● **作業内容**:
A – 国立研究所の脱炭素化に関する記事によれば、今回の試験的プログラムに充てられる予算はいくらですか。
B – 国立研究所の脱炭素化に関する記事の最後の文に続けて、その先を書き継いでください。

● **原文**:
米エネルギー省(DOE)は5月25日、国内で脱炭素化が難しい産業に対して、CO2排出量の実質ゼロ化に向けた最初の取り組みモデルを示すため、ゼロ化対策の基盤構築を目的とした「国立研究所を脱炭素化する試験的プログラム(The Net Zero Labs Pilot Initiative)」を傘下の4つの国立研究所で開始すると発表した。

J.バイデン大統領が2050年までにCO2排出量の実質ゼロ化を目指していることから、DOEはその支援のため、まず国内17の国立研究所の中からアイダホ国立研究所(INL)など、地理的、気候的に異なる地域でそれぞれに特有のエネルギー問題を抱える4つを選定。3,800万ドルの予算で、クリーンエネルギー・インフラの開発をこれらの国立研究所で促進するほか、CO2排出量の削減が可能な技術の開発や活用対策を4つの国立研究所で積極的に講じていく。

これに倣って、産業界のみならずDOEのその他の施設や連邦政府、州政府、地方自治体でも、同様の対策を実施できるような基盤を固めたいとしており、DOEは次年度で、17のすべての国立研究所が競争ベースでこのプログラムの追加予算を獲得可能にする方針である。

DOEの説明によると、傘下の国立研究所は連邦政府施設のなかでも最も複合的にエネルギーを活用しており、その他の標準的な施設と比べて、供給停止からの回復力(レジリエンス)といった要求事項がはるかに多い。それぞれの国立研究所が、産業規模の重機器やデータセンター、原子炉など、大容量で持続的な動力源を必要とする特殊なインフラ設備を備えているため、DOEは今回のプログラムを通じて、このような重要設備がクリーンエネルギーで動くことを実証する考えだ。

INLのほかに今回選定された研究所は、ペンシルベニア州とウエスト・バージニア州およびオレゴン州に3つの分所を持つ「国立エネルギー技術研究所(NETL)」、コロラド州の「国立再生可能エネルギー研究所(NREL)」、そしてワシントン州の「国立パシフィックノースウエスト研究所(PNNL)」である。

● **抜粋リスト**:
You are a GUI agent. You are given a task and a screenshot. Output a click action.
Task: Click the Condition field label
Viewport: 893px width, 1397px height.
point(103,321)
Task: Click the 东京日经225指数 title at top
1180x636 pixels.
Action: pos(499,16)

* * *

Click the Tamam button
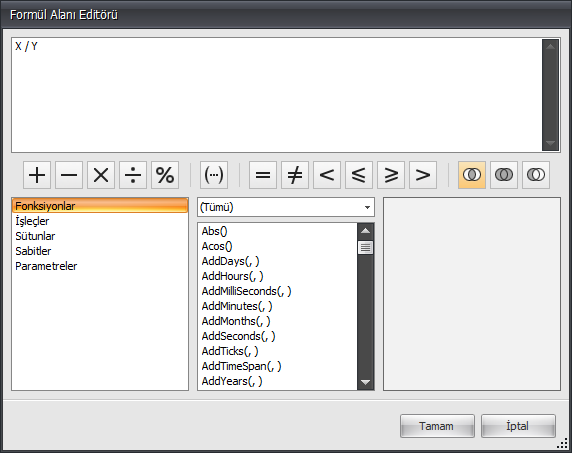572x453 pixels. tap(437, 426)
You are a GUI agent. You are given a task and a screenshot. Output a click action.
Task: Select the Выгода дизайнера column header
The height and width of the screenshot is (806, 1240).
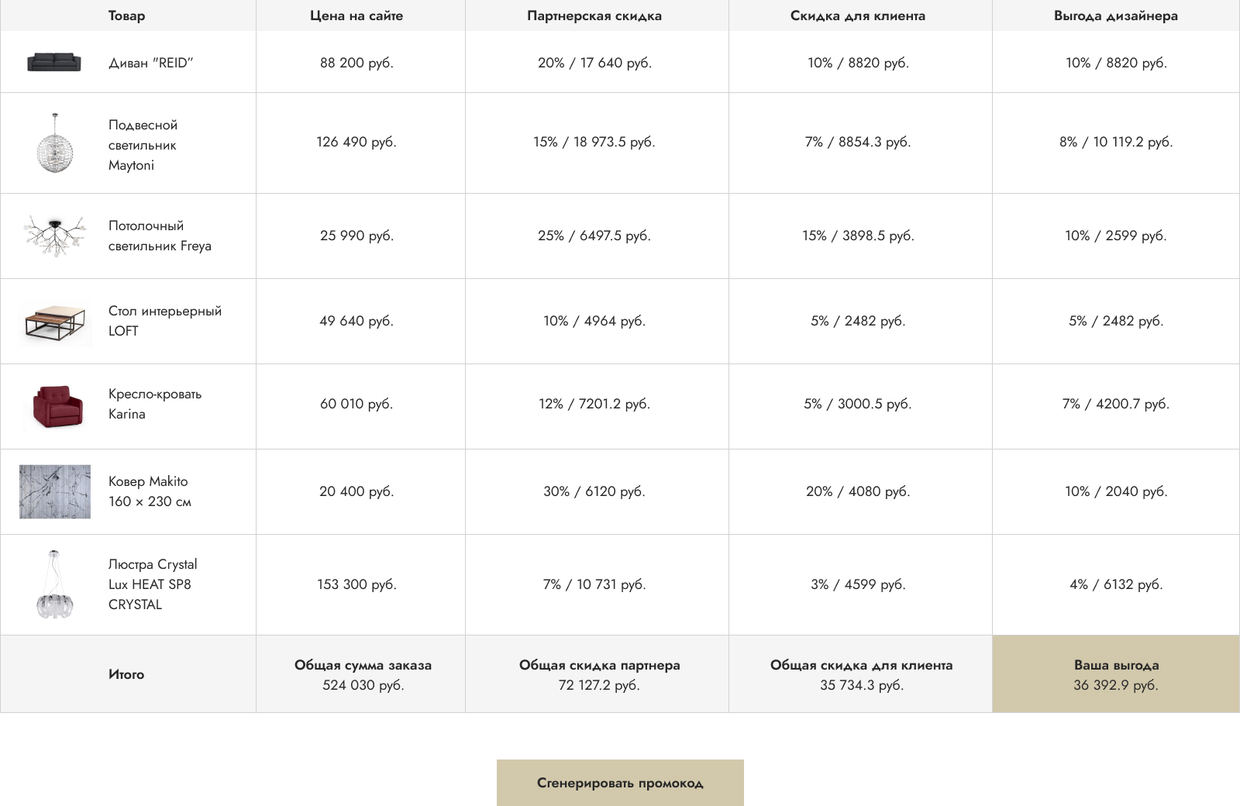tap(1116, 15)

==

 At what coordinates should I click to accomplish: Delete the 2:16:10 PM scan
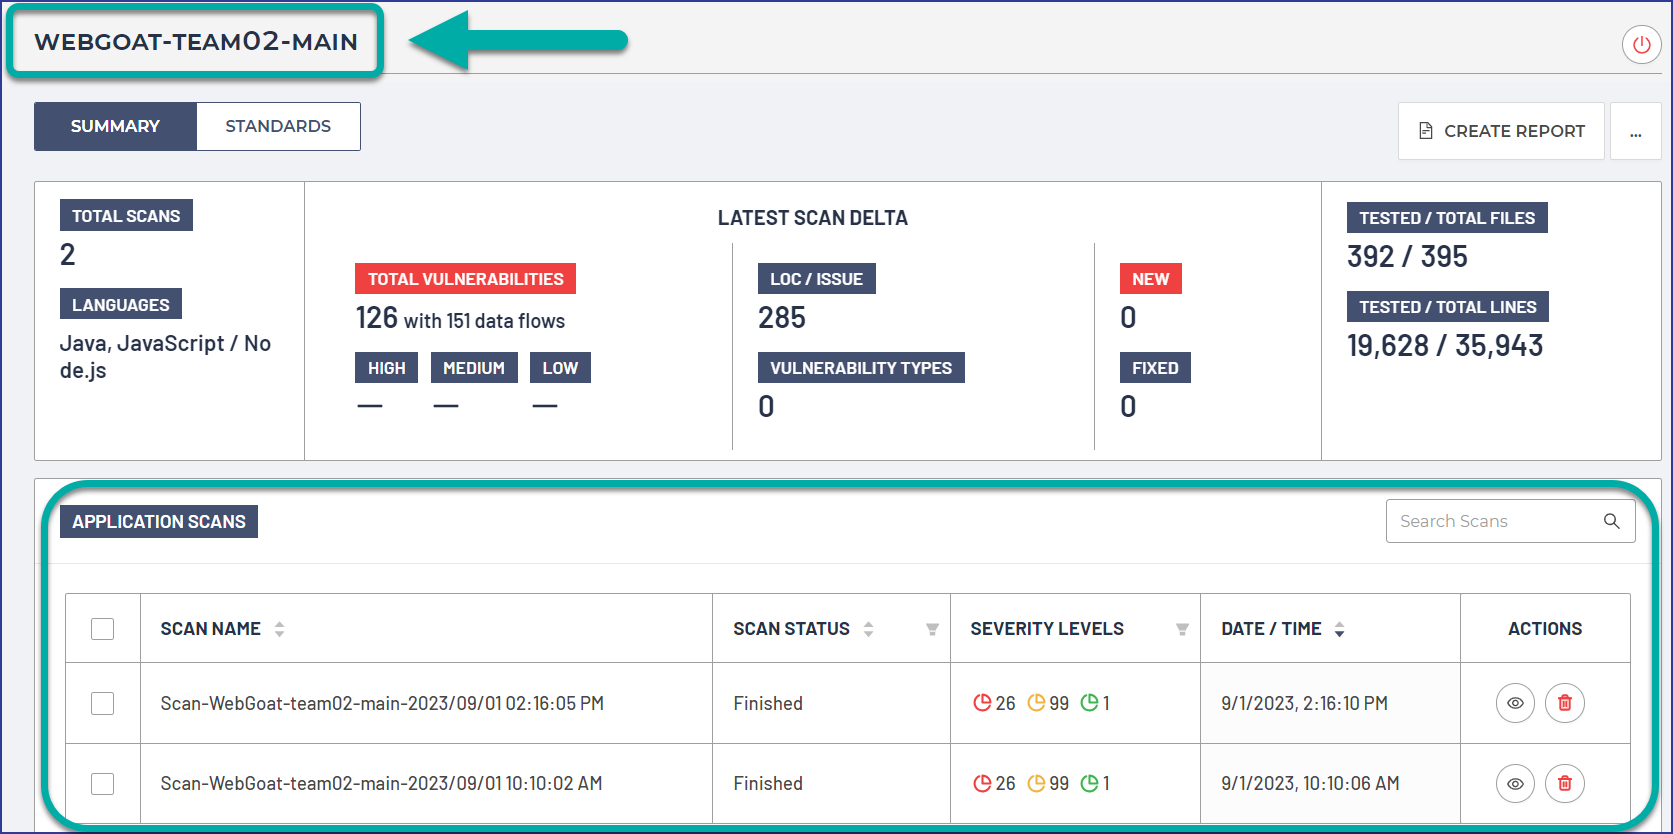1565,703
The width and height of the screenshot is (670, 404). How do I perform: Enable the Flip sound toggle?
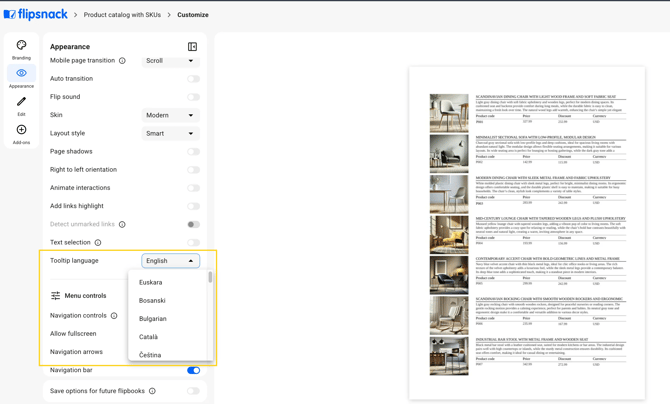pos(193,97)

● **各課題の解答**:
A – 3,800万ドルです。

B –
INLでは、米国が脱炭素化目標を達成するため先進的な原子力技術を研究しており、「この目標達成には、技術革新を進めるこれら4つの研究所が連携して取り組むことが重要だ」と指摘した。これに向けて、INLは先進的原子炉技術やその他の技術開発で、数10年にわたって積み重ねてきた研究や経験を活用すると表明。革新的原子力技術の開発・実証・実用化というミッションを担う国立の原子力研究所として、INLはこのプログラムでCO2排出量を実質ゼロ化するための包括的なアプローチを取っていく。

原子力に関してINLは、24時間年中無休で無炭素なエネルギーを生み出せる確認済みの技術と評価しており、これによって化石燃料への依存度を大幅に下げるとともにCO2の排出量も削減できると強調。そのために、マイクロ原子炉や小型モジュール炉(SMR)など先進的原子炉技術の活用を進めており、これらを太陽光や風力などの再生可能エネルギー源と統合した場合は、小規模発電網が有効であることも実証するとしている。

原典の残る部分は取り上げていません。